PROBLEM:
Print all the entries verbatim.

RECORDS FOR THIS TASK:
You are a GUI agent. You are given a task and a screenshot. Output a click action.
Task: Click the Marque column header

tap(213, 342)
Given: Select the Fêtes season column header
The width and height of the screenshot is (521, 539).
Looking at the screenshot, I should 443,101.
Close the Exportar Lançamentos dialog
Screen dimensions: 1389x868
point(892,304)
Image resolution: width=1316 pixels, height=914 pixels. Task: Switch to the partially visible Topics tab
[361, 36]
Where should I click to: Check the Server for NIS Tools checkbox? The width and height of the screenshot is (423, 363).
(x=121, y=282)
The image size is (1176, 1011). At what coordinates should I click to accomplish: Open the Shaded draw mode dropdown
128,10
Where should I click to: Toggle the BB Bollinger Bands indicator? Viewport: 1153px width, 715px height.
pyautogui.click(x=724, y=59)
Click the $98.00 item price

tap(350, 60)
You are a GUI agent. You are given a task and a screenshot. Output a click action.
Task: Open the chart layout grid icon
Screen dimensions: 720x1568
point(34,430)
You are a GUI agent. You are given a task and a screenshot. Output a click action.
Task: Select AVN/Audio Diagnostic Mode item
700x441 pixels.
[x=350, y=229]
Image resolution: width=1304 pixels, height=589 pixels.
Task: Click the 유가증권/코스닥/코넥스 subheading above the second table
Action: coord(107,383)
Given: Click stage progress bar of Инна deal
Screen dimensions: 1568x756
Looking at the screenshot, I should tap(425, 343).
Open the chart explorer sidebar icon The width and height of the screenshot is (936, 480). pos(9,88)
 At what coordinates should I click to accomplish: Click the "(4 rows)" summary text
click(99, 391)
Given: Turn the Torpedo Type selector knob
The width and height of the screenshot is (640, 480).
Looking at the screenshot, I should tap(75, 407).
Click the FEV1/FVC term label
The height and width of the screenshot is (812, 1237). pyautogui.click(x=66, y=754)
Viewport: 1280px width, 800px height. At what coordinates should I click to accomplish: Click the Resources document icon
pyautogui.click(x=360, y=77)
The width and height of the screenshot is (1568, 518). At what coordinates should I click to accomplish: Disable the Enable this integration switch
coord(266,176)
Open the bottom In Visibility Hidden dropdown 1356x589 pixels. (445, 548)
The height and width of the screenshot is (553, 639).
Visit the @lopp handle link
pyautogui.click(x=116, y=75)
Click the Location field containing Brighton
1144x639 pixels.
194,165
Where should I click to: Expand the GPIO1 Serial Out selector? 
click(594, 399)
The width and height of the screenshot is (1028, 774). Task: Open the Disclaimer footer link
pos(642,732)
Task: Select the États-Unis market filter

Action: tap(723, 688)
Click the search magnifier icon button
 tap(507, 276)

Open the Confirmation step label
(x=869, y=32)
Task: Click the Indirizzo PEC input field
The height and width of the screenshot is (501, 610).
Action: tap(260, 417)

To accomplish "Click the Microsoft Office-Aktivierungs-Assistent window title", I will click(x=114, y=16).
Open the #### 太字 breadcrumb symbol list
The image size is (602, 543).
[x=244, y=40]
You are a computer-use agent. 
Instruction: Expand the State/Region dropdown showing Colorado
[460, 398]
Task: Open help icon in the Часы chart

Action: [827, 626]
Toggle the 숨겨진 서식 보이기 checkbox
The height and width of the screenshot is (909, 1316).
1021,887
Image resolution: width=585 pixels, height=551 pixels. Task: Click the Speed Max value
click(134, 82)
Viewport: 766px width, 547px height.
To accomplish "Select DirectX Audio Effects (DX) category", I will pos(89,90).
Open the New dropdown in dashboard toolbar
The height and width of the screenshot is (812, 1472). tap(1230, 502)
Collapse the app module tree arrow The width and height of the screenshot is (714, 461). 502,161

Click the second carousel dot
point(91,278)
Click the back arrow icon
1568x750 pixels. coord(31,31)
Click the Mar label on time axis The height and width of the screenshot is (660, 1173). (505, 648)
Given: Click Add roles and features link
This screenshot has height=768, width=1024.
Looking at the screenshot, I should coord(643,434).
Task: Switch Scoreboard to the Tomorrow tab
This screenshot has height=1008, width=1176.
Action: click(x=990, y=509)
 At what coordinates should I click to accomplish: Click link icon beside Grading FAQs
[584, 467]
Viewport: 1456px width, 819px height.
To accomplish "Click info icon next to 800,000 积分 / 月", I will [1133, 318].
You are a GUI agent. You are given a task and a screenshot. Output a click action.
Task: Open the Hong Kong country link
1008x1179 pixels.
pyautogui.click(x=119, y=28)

ANSWER SPACE:
You are a GUI agent. You are given a task and a screenshot. Output a click action.
Task: Click the Marque column header

tap(213, 342)
Given: Select the Fêtes season column header
The width and height of the screenshot is (521, 539).
Looking at the screenshot, I should 443,101.
Close the Exportar Lançamentos dialog
Screen dimensions: 1389x868
point(892,304)
Image resolution: width=1316 pixels, height=914 pixels. Task: Switch to the partially visible Topics tab
[361, 36]
Where should I click to: Check the Server for NIS Tools checkbox? The width and height of the screenshot is (423, 363).
(x=121, y=282)
The image size is (1176, 1011). At what coordinates should I click to accomplish: Open the Shaded draw mode dropdown
128,10
Where should I click to: Toggle the BB Bollinger Bands indicator? Viewport: 1153px width, 715px height.
pyautogui.click(x=724, y=59)
Click the $98.00 item price

tap(350, 60)
You are a GUI agent. You are given a task and a screenshot. Output a click action.
Task: Open the chart layout grid icon
Screen dimensions: 720x1568
point(34,430)
You are a GUI agent. You are given a task and a screenshot. Output a click action.
Task: Select AVN/Audio Diagnostic Mode item
700x441 pixels.
[x=350, y=229]
Image resolution: width=1304 pixels, height=589 pixels.
Task: Click the 유가증권/코스닥/코넥스 subheading above the second table
Action: coord(107,383)
Given: Click stage progress bar of Инна deal
Screen dimensions: 1568x756
Looking at the screenshot, I should tap(425, 343).
Open the chart explorer sidebar icon The width and height of the screenshot is (936, 480). pos(9,88)
 At what coordinates should I click to accomplish: Click the "(4 rows)" summary text
click(99, 391)
Given: Turn the Torpedo Type selector knob
The width and height of the screenshot is (640, 480).
Looking at the screenshot, I should tap(75, 407).
Click the FEV1/FVC term label
The height and width of the screenshot is (812, 1237). pyautogui.click(x=66, y=754)
Viewport: 1280px width, 800px height. At what coordinates should I click to accomplish: Click the Resources document icon
pyautogui.click(x=360, y=77)
The width and height of the screenshot is (1568, 518). At what coordinates should I click to accomplish: Disable the Enable this integration switch
coord(266,176)
Open the bottom In Visibility Hidden dropdown 1356x589 pixels. (445, 548)
The height and width of the screenshot is (553, 639).
Visit the @lopp handle link
pyautogui.click(x=116, y=75)
Click the Location field containing Brighton
1144x639 pixels.
194,165
Where should I click to: Expand the GPIO1 Serial Out selector? 
click(594, 399)
The width and height of the screenshot is (1028, 774). Task: Open the Disclaimer footer link
pos(642,732)
Task: Select the États-Unis market filter

Action: tap(723, 688)
Click the search magnifier icon button
 tap(507, 276)

Open the Confirmation step label
(x=869, y=32)
Task: Click the Indirizzo PEC input field
The height and width of the screenshot is (501, 610).
Action: tap(260, 417)

To accomplish "Click the Microsoft Office-Aktivierungs-Assistent window title", I will click(x=114, y=16).
Open the #### 太字 breadcrumb symbol list
The image size is (602, 543).
[x=244, y=40]
You are a computer-use agent. 
Instruction: Expand the State/Region dropdown showing Colorado
[460, 398]
Task: Open help icon in the Часы chart

Action: [827, 626]
Toggle the 숨겨진 서식 보이기 checkbox
The height and width of the screenshot is (909, 1316).
1021,887
Image resolution: width=585 pixels, height=551 pixels. Task: Click the Speed Max value
click(134, 82)
Viewport: 766px width, 547px height.
To accomplish "Select DirectX Audio Effects (DX) category", I will pos(89,90).
Open the New dropdown in dashboard toolbar
The height and width of the screenshot is (812, 1472). tap(1230, 502)
Collapse the app module tree arrow The width and height of the screenshot is (714, 461). 502,161

Click the second carousel dot
point(91,278)
Click the back arrow icon
1568x750 pixels. coord(31,31)
Click the Mar label on time axis The height and width of the screenshot is (660, 1173). (505, 648)
Given: Click Add roles and features link
This screenshot has height=768, width=1024.
Looking at the screenshot, I should coord(643,434).
Task: Switch Scoreboard to the Tomorrow tab
This screenshot has height=1008, width=1176.
Action: click(x=990, y=509)
 At what coordinates should I click to accomplish: Click link icon beside Grading FAQs
[584, 467]
Viewport: 1456px width, 819px height.
To accomplish "Click info icon next to 800,000 积分 / 月", I will [1133, 318].
You are a GUI agent. You are given a task and a screenshot. Output a click action.
Task: Open the Hong Kong country link
1008x1179 pixels.
pyautogui.click(x=119, y=28)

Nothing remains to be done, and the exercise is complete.